FIGURE 1.

The capsid protein (CP) from Tomato yellow leaf curl virus (TYLCV) localizes to the nucleolus and the nucleoplasm, and this localization is changed in the presence of the virus. Nicotiana benthamiana leaves were infiltrated with Agrobacterium tumefaciens carrying constructs to express CP-GFP and GFP-CP alone (A) or co-infiltrated with A. tumefaciens carrying a TYLCV infectious clone or an empty vector (EV) as control (B). The subcellular localization of CP-GFP or GFP-CP was observed under the confocal microscope 2 days after infiltration. Five subcellular localization stages of GFP-fused CP were defined. Stage I: GFP-fused CP localizes strongly to the nucleolus and more weakly to the nucleoplasm, and only occasionally forms a few speckles in a few cells (<5%); Stage II: GFP-fused CP shows a similar localization similar to that of Stage I, but forms numerous speckles in the nucleoplasm; Stage III: GFP-fused CP shows a localization similar to that of Stage II, but it is absent from the nucleolus; Stage IV: GFP-fused CP localizes to the nucleoplasm only, where it is unevenly distributed; Stage V: GFP-fused CP is uniformly distributed in the nucleoplasm.

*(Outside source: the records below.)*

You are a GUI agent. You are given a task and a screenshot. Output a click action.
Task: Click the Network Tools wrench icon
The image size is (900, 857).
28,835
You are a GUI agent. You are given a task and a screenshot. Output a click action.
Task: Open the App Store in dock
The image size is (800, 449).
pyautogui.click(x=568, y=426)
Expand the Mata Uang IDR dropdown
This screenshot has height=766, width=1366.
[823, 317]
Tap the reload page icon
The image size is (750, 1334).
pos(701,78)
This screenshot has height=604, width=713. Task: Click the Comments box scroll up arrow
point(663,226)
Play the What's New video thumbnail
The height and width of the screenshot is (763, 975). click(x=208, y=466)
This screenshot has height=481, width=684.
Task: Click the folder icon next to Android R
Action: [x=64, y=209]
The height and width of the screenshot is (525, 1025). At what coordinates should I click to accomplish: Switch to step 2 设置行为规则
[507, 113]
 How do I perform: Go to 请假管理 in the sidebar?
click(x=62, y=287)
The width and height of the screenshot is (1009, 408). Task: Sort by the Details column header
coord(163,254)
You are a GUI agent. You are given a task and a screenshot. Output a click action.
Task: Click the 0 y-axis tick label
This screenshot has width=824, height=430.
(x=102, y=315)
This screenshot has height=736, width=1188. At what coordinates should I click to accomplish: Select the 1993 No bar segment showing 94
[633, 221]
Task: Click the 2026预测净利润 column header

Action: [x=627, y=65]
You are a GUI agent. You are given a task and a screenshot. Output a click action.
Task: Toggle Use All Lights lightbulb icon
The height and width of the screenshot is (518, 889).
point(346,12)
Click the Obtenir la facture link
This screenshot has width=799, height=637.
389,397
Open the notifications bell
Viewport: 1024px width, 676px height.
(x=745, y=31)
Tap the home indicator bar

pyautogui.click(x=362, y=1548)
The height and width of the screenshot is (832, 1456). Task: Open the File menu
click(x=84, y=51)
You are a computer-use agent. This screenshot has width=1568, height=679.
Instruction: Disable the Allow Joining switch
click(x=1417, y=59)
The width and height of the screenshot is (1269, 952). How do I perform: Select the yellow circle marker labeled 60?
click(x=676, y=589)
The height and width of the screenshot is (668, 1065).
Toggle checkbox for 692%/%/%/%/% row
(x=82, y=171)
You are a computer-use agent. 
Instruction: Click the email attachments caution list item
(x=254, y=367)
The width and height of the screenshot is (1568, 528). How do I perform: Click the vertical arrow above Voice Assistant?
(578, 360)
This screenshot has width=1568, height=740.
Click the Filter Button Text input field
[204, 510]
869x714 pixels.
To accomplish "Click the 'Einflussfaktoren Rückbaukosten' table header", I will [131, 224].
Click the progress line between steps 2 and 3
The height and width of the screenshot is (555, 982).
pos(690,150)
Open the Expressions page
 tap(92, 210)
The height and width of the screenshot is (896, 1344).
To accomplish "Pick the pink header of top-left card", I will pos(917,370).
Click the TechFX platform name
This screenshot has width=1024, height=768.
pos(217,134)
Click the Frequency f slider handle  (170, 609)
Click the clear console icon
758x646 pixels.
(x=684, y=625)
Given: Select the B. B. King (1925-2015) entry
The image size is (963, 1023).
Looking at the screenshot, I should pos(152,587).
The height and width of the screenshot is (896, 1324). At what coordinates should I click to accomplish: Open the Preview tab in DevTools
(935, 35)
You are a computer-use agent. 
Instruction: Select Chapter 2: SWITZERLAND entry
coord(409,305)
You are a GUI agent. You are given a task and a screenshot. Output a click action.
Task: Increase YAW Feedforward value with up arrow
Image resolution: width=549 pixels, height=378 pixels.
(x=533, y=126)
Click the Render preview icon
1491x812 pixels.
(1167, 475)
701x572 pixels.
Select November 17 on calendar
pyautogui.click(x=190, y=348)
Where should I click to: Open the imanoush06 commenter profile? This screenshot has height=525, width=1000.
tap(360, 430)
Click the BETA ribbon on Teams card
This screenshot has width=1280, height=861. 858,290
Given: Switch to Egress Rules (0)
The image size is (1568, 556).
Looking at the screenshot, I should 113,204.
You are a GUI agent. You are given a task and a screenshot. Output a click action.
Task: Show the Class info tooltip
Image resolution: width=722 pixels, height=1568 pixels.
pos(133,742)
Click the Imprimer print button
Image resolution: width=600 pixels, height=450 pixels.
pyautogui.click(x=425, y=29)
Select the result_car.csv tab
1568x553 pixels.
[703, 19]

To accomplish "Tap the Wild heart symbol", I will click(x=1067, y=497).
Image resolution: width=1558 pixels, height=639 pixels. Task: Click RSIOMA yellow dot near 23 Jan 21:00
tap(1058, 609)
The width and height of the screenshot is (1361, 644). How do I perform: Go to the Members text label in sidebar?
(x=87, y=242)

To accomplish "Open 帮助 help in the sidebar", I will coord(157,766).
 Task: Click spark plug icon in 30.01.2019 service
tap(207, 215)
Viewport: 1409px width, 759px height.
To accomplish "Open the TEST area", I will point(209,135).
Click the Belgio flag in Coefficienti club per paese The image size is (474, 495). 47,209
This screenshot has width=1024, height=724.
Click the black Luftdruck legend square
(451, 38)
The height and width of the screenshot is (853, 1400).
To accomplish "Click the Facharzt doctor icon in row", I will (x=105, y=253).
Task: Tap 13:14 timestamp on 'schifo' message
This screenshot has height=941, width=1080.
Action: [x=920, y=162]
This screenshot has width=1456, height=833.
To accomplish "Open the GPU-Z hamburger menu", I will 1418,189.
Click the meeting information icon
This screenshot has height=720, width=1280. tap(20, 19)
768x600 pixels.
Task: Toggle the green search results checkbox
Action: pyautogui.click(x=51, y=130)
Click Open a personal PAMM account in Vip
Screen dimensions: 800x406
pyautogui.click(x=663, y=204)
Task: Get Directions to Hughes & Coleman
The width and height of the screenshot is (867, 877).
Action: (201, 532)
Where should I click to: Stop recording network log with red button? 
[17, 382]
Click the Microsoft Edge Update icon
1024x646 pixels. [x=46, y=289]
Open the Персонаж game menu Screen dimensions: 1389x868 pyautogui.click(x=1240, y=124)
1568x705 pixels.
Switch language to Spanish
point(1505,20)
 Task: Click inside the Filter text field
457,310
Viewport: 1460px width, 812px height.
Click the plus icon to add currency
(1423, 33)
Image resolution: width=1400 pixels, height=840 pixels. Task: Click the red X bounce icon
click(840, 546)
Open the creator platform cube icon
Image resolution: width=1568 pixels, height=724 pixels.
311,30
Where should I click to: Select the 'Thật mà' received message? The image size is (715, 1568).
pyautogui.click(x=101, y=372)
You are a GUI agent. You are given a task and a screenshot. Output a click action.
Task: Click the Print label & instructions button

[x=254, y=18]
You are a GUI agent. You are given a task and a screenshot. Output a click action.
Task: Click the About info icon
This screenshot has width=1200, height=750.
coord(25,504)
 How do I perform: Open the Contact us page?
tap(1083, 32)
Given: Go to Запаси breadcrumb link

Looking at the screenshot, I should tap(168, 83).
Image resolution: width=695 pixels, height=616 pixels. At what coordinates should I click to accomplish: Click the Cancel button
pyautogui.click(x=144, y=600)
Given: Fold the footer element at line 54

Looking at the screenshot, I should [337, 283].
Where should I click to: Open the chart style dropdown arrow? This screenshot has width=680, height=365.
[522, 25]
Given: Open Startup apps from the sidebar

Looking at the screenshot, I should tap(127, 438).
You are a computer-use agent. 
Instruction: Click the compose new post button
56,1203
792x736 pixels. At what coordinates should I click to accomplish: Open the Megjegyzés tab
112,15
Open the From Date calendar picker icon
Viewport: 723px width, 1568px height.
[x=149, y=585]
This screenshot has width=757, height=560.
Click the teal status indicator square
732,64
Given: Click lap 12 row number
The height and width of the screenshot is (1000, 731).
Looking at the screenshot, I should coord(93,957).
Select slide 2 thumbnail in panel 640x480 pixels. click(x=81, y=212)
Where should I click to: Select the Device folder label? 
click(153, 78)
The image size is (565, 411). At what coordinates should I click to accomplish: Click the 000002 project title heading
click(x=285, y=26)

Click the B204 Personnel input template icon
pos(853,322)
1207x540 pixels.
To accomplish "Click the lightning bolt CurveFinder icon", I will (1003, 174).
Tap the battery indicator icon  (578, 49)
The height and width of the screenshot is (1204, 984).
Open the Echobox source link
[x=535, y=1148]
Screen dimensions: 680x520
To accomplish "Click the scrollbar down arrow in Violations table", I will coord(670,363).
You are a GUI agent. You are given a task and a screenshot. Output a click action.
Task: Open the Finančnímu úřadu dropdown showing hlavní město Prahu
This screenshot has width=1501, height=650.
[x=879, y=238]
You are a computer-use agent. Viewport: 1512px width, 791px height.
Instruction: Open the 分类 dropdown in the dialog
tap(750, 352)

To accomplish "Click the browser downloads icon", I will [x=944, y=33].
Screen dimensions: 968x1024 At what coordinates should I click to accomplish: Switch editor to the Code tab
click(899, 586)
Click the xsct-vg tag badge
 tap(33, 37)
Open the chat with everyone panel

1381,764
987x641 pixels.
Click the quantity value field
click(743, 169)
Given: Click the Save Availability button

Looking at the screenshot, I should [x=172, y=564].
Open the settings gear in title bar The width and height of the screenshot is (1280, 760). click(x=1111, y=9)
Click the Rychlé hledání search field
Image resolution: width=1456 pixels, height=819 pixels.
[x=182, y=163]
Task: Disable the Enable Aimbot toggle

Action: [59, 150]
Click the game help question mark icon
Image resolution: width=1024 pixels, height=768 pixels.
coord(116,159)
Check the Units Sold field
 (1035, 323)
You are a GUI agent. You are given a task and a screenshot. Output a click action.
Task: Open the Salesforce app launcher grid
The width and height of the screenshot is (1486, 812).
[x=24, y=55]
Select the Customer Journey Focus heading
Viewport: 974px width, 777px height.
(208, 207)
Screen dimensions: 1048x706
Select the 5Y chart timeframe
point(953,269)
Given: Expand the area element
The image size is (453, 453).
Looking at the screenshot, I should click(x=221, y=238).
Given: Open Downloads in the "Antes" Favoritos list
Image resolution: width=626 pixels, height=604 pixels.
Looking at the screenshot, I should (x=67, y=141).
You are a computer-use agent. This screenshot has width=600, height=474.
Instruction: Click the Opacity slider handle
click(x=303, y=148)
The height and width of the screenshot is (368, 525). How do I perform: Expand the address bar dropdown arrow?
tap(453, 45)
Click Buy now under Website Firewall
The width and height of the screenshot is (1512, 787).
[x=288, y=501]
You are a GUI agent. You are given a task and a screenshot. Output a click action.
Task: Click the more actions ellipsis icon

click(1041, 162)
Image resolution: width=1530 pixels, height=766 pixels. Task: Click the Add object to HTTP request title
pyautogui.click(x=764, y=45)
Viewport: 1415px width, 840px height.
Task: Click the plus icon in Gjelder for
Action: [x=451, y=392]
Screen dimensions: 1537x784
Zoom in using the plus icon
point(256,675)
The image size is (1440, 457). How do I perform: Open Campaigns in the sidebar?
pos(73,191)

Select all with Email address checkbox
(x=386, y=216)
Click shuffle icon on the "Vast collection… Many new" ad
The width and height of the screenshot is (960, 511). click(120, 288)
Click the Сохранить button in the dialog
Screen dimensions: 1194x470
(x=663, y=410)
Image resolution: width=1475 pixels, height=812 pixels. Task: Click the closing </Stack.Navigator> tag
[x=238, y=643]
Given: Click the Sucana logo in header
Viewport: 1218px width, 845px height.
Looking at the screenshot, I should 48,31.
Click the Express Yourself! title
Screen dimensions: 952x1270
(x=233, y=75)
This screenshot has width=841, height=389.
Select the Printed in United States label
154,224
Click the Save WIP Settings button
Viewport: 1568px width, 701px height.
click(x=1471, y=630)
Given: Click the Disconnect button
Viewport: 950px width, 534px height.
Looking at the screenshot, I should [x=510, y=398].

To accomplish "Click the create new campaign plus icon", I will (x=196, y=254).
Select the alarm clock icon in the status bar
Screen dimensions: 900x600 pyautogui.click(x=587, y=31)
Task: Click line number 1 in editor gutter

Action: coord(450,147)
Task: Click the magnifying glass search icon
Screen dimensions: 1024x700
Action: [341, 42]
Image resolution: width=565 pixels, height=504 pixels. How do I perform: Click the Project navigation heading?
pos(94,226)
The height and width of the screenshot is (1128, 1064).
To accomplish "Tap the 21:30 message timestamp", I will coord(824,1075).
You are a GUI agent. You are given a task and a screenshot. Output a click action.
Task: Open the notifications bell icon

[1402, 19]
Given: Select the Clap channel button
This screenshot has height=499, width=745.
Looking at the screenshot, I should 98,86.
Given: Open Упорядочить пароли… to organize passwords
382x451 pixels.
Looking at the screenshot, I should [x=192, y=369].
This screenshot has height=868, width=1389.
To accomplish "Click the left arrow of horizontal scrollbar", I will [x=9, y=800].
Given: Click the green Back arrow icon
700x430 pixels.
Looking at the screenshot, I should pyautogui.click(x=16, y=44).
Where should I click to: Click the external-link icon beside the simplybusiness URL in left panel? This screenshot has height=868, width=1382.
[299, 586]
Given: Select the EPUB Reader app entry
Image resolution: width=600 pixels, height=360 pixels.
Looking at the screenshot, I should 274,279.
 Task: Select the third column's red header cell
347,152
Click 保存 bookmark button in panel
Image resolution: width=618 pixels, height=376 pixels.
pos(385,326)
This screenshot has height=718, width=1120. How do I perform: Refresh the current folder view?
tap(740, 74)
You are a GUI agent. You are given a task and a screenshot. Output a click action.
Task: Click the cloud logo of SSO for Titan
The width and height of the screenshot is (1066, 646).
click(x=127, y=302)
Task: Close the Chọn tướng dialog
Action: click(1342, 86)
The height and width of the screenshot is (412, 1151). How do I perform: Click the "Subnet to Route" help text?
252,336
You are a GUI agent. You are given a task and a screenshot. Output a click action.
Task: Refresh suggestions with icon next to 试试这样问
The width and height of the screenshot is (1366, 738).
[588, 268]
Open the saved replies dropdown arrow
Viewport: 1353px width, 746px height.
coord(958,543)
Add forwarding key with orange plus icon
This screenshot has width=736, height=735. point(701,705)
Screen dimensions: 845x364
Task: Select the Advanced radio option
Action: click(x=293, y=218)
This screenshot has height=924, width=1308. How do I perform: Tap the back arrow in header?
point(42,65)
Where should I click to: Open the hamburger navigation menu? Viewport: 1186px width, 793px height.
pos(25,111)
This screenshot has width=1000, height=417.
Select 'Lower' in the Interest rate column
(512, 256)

This experiment was done three times; more than 20 cells were observed per sample and replicate. (C) Tomato leaves were co-infiltrated with A. tumefaciens carrying a construct to express RFP-CP, and a TYLCV infectious clone or empty vector (EV) as control. The subcellular localization of RFP-CP was observed under the confocal microscope 2 days after infiltration. This experiment was repeated three times; more than 15 cells were observed per sample and replicate. BF, Bright field. Scale bar: 10 μm.